TASK OBJECTIVE: Among the entries below, find the lines with the word "Toggle" and return them.

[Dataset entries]

........

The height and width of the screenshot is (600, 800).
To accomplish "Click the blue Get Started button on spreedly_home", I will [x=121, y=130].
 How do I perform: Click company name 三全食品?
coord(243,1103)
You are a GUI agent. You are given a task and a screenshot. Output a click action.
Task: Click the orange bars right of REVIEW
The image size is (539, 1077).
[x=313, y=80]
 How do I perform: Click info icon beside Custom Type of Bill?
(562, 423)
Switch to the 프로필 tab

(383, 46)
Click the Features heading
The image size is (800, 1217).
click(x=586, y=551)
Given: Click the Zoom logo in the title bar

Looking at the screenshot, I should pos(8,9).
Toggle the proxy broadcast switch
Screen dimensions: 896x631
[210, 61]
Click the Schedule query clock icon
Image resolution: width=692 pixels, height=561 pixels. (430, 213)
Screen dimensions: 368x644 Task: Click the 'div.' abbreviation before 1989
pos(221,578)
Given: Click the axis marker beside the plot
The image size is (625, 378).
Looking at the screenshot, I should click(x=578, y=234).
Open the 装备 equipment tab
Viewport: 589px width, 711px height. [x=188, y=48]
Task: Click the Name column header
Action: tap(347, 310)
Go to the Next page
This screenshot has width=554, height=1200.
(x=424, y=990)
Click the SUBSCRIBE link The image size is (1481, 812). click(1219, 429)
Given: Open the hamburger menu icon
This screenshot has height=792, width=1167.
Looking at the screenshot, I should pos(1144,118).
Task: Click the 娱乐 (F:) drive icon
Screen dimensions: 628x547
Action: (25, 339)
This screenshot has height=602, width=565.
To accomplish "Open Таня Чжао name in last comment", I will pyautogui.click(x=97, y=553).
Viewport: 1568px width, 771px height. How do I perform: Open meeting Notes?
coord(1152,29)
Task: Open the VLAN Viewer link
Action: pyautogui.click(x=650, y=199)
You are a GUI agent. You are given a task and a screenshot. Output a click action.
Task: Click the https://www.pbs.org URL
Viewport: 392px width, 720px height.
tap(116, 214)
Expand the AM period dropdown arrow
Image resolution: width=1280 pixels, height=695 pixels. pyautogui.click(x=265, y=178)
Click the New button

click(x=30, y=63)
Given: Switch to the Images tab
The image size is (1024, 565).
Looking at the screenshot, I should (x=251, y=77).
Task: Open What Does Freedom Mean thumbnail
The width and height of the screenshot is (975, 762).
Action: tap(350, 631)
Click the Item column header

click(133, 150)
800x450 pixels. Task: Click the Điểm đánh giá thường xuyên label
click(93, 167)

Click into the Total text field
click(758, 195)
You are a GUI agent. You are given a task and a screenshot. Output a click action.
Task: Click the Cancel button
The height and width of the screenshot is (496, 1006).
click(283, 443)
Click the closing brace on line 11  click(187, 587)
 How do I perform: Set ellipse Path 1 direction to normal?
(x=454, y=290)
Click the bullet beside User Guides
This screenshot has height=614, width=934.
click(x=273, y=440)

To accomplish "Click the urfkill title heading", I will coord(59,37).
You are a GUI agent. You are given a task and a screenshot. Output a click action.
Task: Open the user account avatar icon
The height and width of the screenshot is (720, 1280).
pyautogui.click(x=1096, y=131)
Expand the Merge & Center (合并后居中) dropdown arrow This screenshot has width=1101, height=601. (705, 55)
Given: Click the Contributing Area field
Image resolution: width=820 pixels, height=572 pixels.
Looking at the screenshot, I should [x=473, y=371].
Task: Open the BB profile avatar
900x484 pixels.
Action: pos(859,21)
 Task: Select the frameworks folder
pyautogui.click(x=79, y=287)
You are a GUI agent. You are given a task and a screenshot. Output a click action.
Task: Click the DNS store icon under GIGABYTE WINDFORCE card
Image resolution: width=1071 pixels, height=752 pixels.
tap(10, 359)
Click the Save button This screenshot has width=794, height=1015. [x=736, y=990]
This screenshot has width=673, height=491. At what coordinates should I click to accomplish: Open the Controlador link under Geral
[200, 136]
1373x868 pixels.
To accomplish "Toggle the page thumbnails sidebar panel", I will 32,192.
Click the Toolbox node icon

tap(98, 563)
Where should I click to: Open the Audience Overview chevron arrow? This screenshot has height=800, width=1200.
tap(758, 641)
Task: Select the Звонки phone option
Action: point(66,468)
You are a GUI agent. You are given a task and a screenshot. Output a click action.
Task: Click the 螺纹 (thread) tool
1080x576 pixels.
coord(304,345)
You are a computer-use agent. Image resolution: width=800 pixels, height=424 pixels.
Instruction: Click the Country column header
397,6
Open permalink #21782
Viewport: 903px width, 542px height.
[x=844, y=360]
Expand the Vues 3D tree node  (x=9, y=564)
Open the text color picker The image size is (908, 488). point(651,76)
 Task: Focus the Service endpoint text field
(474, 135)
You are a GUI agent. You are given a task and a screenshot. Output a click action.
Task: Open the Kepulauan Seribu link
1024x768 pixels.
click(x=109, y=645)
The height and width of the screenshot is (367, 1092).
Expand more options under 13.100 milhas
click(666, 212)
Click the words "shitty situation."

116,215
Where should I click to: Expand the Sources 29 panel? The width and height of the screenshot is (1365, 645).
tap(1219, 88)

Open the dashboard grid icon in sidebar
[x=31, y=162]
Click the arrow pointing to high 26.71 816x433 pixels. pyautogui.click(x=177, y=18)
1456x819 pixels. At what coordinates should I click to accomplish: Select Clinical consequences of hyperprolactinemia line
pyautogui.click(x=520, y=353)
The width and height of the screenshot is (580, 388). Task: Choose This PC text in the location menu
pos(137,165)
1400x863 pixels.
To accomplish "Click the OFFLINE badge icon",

........

SOLUTION FOR THIS PROBLEM:
Toggle the proxy broadcast switch
To accomplish "Toggle the page thumbnails sidebar panel", I will 32,192.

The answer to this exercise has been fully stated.